- Extract provided:

Emotional Support Animals

Service Animals and Emotional Support Animals

To begin with, it is helpful to define these two categories of animals.

Service Animals – Service animals are dogs or miniature horses that are individually trained to do work or perform tasks for an individual with a disability and are allowed on campus as part of the ADA Amendments Act of 2008. The work or tasks performed by the service animal must be directly related to the individual’s disability.

Types of Service Animals may include, but are not limited to:

  • Guide Dog
  • Mobility Aid Dog
  • Seizure Alert Dog
  • PTSD Dog
  • Hearing Alert Dog
  • Diabetes Alert Dog
  • Migraine Alert Dog
  • Narcolepsy Alert Dog
  • Seizure Response Dog
  • Psychiatric Service Dog

More information about service animals.

Emotional Support Animals - Emotional Support Animals, sometimes used as part of a treatment plan are not considered service animals under the Americans with Disabilities Act. Individuals with a disability who can demonstrate a need for an Emotional Support Animal (ESA) in order to reside in University housing may apply for an ESA as a housing accommodation under the Fair Housing Act.  These animals are considered a different category than service animals.

Types of Emotional Support Animals may include, but are not limited to:

  • Animals to relieve loneliness
  • Animals to help with depression
  • Animals to help with anxiety
  • Animals to help with certain phobias

More information about ESAs.

In recent years, the topic of Emotional Support Animals (ESAs) has been discussed more frequently. Health services all over the country have received numerous requests from students to write letters stating that they have a mental health or medical condition that would benefit from the presence of an animal. Most often these requests are made by students who report some kind of emotional distress or difficulty adjusting to the environment and would like to be able to have an animal to comfort them in a residence hall or an apartment that typically would not accept pets. Students need to have documentation of a disability and the need for an ESA. There is some research evidence that petting dogs can decrease nervous system arousal, increase serotonin, epinephrine, and oxytocin (all feel-good neurochemicals).

However, as psychologists and social workers at PACS, we do not prescribe emotional support animals and we do not issue letters stating that a student needs one. Here are some reasons why we maintain this stance on ESAs:

  1. ESAs are not Service Animals under the Americans with Disabilities Act (ADA) because they are not trained to perform a specific task to address a disability. If a student does meet the criteria for a disability (which could only be determined after a thorough assessment) then a variety of accommodations may be considered, typically in collaboration with the Disability Services for Students office on campus. Staff at PACS are not qualified to do assessments for service animals.
  2. At this time, there is not sufficient established empirically supported protocols for psychologists to assess for the appropriateness and need for an emotional support animal. There are also no legal or ethical guidelines dictating how to appropriately evaluate such requests. It should be noted that as more research and literature is generated and with the potential for legal standards to change, this stance may be revisited in the future.
  3. There are many things that may produce similar positive effects in human beings (exercise, music, etc.). We may even recommend those things to you as a part of a healthy lifestyle, but we do not prescribe them.

Please let us know if you are experiencing distressing emotional symptoms or if you are having difficulty adjusting to this environment. We are available to assess and treat you using the knowledge, skills, and tools we have been trained to use. We truly understand the love and connection people can have with animals, how they benefit us, and many students’ desires to have one. However, at this time we are not able to provide documentation to establish the need for ESAs. Students can discuss the need for an ESA with their primary care physician.

- Task objective: Decide whether each statement agrees with the page on emotional support animals, and quote the words from it that settle each one. 1. Service animals may be miniature horses as well as dogs. 2. The psychologists and social workers at PACS will write a letter saying a student needs an emotional support animal. 3. Emotional support animals count as service animals under the Americans with Disabilities Act.

Dataset entries:
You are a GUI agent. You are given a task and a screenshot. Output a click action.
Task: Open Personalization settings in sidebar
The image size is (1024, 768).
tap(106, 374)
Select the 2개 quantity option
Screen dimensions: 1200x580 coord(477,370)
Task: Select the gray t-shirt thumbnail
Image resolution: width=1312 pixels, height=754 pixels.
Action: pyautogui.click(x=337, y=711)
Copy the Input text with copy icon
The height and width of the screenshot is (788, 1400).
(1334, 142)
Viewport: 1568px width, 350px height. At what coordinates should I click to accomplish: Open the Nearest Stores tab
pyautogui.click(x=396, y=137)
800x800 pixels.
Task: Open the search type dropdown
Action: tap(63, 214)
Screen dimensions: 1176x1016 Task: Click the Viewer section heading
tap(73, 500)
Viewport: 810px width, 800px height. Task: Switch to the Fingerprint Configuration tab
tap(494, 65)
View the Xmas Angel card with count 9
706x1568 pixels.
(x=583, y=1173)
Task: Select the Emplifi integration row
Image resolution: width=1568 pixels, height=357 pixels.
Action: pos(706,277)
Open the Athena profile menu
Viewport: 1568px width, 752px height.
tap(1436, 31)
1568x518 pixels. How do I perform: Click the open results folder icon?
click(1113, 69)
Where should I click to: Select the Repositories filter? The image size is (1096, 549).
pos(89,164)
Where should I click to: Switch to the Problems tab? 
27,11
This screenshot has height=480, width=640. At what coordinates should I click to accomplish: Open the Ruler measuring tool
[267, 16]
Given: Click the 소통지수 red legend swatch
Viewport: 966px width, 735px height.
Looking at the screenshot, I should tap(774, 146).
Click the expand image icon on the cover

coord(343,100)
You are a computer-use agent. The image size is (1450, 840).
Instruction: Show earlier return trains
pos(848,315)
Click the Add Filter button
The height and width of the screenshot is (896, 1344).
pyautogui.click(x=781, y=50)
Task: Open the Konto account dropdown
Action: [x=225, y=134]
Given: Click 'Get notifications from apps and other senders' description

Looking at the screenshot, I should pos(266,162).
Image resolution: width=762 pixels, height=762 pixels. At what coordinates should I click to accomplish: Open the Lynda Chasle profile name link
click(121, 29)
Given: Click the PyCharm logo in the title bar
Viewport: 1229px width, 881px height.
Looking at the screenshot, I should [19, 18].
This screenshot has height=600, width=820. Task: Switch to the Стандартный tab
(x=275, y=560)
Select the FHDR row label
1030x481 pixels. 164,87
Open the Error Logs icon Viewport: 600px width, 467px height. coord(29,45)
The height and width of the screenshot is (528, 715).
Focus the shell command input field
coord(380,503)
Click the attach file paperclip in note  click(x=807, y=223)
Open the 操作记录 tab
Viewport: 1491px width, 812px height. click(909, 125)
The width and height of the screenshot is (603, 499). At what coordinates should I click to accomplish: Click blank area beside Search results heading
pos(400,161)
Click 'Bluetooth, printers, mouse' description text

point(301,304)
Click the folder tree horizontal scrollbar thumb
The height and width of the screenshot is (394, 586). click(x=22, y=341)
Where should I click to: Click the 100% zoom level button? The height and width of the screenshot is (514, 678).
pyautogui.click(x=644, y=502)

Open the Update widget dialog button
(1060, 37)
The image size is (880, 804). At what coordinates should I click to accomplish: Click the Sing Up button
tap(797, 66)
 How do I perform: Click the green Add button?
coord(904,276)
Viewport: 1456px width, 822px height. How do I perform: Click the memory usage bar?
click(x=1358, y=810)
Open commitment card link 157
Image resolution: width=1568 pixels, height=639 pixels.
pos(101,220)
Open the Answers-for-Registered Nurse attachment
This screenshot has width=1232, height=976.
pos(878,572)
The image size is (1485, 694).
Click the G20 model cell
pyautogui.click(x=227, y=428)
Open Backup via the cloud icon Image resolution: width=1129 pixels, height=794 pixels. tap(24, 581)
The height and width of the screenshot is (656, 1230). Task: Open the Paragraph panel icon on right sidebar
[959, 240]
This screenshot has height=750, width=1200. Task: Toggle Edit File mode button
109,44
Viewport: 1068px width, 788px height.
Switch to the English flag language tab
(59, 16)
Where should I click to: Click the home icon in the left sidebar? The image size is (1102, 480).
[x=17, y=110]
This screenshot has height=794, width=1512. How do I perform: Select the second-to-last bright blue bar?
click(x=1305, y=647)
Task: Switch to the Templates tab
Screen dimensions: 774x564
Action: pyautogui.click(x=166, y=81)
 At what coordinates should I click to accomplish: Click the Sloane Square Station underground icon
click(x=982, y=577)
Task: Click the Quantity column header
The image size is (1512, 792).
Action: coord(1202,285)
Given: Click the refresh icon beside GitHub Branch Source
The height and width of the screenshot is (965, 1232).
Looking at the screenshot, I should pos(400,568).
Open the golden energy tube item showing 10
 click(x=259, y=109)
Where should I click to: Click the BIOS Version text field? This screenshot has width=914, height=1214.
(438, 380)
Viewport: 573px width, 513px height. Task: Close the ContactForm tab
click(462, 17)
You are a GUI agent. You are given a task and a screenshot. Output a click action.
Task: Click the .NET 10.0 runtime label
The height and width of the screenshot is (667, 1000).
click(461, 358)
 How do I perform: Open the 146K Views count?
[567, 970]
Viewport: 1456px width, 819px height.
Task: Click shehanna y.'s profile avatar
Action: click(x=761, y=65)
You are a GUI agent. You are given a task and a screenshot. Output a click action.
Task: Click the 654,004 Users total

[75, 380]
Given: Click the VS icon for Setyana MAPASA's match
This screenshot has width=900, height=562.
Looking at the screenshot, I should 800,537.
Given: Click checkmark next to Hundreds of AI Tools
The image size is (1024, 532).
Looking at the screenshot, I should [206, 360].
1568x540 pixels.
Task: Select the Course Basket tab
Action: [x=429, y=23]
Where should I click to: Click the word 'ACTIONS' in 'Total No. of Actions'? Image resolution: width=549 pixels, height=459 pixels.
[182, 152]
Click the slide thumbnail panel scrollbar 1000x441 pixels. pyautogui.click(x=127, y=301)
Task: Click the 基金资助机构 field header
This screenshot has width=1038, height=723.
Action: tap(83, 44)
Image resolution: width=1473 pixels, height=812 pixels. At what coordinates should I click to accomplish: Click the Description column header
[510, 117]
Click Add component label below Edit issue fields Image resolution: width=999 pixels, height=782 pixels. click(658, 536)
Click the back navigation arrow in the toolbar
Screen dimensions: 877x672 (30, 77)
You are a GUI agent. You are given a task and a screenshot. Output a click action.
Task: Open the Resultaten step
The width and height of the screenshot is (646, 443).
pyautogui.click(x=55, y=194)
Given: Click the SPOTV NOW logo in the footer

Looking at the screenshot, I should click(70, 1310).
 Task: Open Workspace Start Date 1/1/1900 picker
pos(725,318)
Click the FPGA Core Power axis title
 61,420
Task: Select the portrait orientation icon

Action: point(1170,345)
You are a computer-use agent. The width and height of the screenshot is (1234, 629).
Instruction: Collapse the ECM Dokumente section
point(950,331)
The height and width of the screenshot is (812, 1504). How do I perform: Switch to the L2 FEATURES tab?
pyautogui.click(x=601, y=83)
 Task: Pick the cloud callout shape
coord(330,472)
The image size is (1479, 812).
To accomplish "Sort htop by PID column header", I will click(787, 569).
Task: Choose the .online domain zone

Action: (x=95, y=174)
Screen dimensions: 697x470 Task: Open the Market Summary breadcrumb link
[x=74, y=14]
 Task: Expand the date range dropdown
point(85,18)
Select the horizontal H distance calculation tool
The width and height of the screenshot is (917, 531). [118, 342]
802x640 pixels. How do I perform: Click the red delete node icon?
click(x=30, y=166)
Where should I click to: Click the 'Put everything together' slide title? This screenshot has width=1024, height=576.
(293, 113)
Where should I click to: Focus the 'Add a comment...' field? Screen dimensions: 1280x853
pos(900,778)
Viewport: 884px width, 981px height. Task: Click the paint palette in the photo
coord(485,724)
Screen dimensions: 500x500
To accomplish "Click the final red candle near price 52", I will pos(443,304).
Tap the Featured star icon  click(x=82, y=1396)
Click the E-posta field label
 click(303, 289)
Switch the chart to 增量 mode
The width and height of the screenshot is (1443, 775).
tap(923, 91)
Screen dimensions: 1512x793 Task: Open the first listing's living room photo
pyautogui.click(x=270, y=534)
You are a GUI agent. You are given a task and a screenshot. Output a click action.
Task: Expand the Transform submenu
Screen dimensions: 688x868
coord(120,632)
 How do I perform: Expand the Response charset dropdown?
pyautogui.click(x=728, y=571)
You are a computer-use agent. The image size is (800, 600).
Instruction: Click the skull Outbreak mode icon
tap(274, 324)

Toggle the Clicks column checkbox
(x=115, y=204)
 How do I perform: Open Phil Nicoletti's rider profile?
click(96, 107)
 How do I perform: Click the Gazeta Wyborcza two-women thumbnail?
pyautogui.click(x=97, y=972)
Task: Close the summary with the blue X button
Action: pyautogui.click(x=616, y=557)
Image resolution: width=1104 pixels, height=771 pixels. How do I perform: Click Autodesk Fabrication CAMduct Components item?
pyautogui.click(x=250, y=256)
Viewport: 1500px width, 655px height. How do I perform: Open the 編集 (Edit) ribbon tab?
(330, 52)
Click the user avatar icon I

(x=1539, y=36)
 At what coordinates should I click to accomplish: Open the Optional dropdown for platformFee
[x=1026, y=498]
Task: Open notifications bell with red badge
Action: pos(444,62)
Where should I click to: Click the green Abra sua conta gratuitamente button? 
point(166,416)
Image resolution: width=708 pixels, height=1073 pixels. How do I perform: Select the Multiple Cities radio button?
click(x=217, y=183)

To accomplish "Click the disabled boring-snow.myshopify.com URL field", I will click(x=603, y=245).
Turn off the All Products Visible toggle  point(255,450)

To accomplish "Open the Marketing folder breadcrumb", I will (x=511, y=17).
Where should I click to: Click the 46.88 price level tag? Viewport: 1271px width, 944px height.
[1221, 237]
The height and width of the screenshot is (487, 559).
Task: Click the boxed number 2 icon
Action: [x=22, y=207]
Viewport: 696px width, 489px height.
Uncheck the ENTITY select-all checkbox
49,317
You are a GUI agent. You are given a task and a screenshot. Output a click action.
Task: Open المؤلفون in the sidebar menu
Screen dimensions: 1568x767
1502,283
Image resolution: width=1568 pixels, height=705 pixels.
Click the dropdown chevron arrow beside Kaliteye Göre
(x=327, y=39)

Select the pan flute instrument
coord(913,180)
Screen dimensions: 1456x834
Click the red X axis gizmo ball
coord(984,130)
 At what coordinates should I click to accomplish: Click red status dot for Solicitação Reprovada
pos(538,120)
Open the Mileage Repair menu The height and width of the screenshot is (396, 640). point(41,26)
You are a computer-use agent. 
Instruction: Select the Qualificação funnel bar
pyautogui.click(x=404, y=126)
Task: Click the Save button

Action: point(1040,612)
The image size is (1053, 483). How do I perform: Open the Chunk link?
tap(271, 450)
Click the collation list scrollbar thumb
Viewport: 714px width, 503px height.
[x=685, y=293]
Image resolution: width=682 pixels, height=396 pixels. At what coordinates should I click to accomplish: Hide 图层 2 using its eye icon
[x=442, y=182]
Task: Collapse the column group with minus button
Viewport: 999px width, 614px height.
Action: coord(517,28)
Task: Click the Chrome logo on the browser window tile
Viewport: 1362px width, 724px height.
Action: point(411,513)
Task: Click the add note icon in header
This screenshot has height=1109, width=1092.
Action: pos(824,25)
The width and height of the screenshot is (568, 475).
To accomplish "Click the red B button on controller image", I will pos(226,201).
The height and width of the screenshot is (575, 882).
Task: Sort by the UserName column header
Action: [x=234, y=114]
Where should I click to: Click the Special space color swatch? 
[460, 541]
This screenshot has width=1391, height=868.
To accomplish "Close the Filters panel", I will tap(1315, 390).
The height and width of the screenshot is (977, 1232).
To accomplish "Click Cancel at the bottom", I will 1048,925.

- Finished exercise:
1. Yes: "Service animals are dogs or miniature horses"
2. No: "we do not issue letters stating that a student needs one"
3. No: "are not considered service animals under the Americans with Disabilities Act"